Yin yoga aims at relaxation and stretch. Finding peace in our bodies and mind. Since we aim to relax and stretch up to our connective tissues in yin yoga, we enter into poses and we give ourselves in. We loosen our muscles. However, it is out of question for us to loosen our muscles in hatha and vinyasa yoga. We tighten our muscles all the time when doing hatha and vinyasa yoga, and we try to warm our bodies up by using “ujjayi” (hero) breathing and thus, aim to eliminate the risk of injuries. However in yin yoga, we aim to give ourselves in, and accept the situation we are in. Under such a circumstances, relaxation and peace prevail. Sometimes, our mood and bodies let us do yin yoga but sometimes the instructors asks us to do such a pose that we cannot stay even a single moment in that pose. We should not forget that the philosophy of yoga is associated with flexibility and acceptance. In that case, we can accept this situation and we can try another pose that has the same affect. What does this mean? We are not depended on a single pose in yin yoga. If our aim is to work a certain part of our body and affect our internal organs, then we can achieve this goal with many different asanas, not just one asana. This is what differs yin yoga from others. If our aim is to work the hip external rotator muscles, i.e. the gluteal muscles and iliotibial band, then we can achieve this goal with many poses like “shoelace”, “square” or “sleeping swan” and we can stimulate our gall bladder.
Yoga is such a flexible and wide world. The western world has adopted classical yoga to its own habits, and turned it into a system and philosophy acceptable to everyone.
In fact, yoga is just “yoga”. Yoga asanas are all the same irrespective of what type of yoga we are performing. Only the duration of our stay in the poses change. We can sometimes use props and try to modify the poses for our bodies.
Whatever it is named, yoga is the art of being a whole in the past or today’s world, in the west or the east. It is a mental and bodily relaxation and stretch, finding peace, and acceptance.
The only matter is to stay yin, calm ourselves, accept and give ourselves in, under a yang pose or circumstance whenever doing yoga or in real life. Similarly, we should become yang, get more energized, strong and active in a ying pose or situation if we are supposed to do so.

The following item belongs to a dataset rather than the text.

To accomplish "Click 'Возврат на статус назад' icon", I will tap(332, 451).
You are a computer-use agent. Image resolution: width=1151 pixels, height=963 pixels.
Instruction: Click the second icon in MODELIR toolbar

We should not forget that yin and yang is an indispensable whole. Every yin element can also be yang, and every yang element can be yin at the same time. What we should do is to balance our yin and yang energies, listen to our inner voice and insights, and meet our instant needs. This can sometimes be running or jogging, dancing, meditating, jumping, a yang style yoga, or a yin style yoga. What can we expect and hope more if we balance our yin and yang energies and if one does not dominate the other?